Клевета и сплетня ничего не оставляли Козельскому. «Имя раздуто. Сальвини смотрел и неустойку уплатил для рекламы». Его обвиняли в устройстве безумных оргий и в жадности к деньгам – одновременно.
«Он кутит!» и «он копит деньгу!» – это вы могли слышать в одно и то же время и от одного и того же лица.
Его обвиняли в том, что он грабит провинциальную публику своими гастролями… и в том, что его гастроли не делают сборов. Совершенно забывали о том невозможном антураже, среди которого приходилось играть Козельскому в глухой провинции. И когда публика не хотела идти смотреть на Менелая[13] вместо Клавдия, на комическую старуху вместо Гертруды и на «водевильную с пением» актрису, изображавшую Офелию[14], добрые товарищи кричали:
– Вот так Гамлет, которого никто не хочет идти смотреть!
Вот шипы тех роз, которыми усеяна дорога славы, – проклятых роз, которые у нас благоухают алкоголем. В нашем малокультурном обществе культ Мельпомены – это культ Бахуса[15]. И у артиста нет злейшего врага, как его поклонники, для которых поклонение таланту и спаивание артиста – понятия равносильные и тождественные. Мельпомена, плохо кормившая Козельского в начале его карьеры, сильно поила его в конце. Про него можно было сказать с горькой иронией, что в конце концов он выпил тот хлеб, которого не съел в начале карьеры. И эти мрачные воспоминания, которыми была отравлена заря его жизни, и клевета, и зависть, и вечное недовольство собой – вечное недовольство истинного художника – все это помогало развившейся слабости. Семейные неприятности[16], потеря всего, что он имел, нанесли решительный удар, и бедный Козельский умер для искусства за пять лет до своей смерти.[17]

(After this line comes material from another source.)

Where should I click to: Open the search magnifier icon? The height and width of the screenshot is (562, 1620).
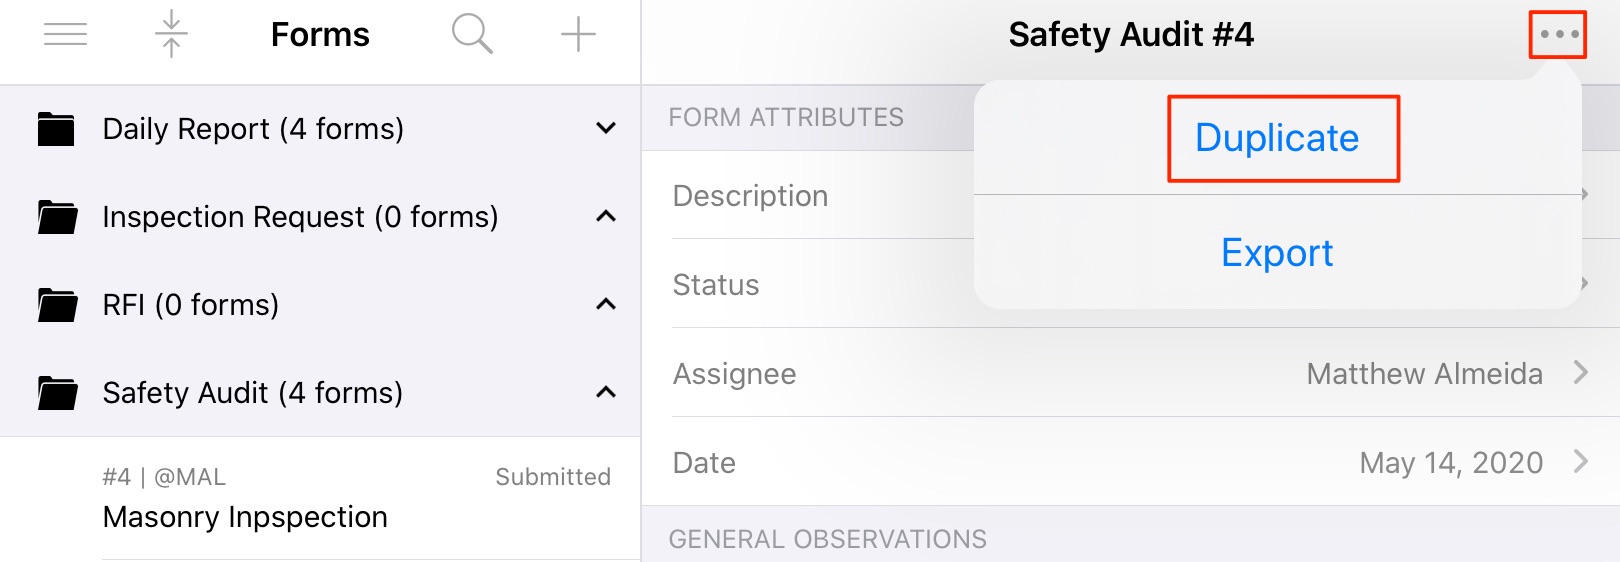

Он умер безумный[18], в приюте театрального общества, оставив нашим воспоминаниям чарующий образ задумчивого принца в черном плаще, с бесконечно грустным взглядом прекрасных глаз и голосом мягким, нежным, звучавшим меланхолически, западавшим в душу, голосом, который и сейчас еще как будто звучит в моих ушах:
– Что ж после этого наша слава, Горацио[19]?!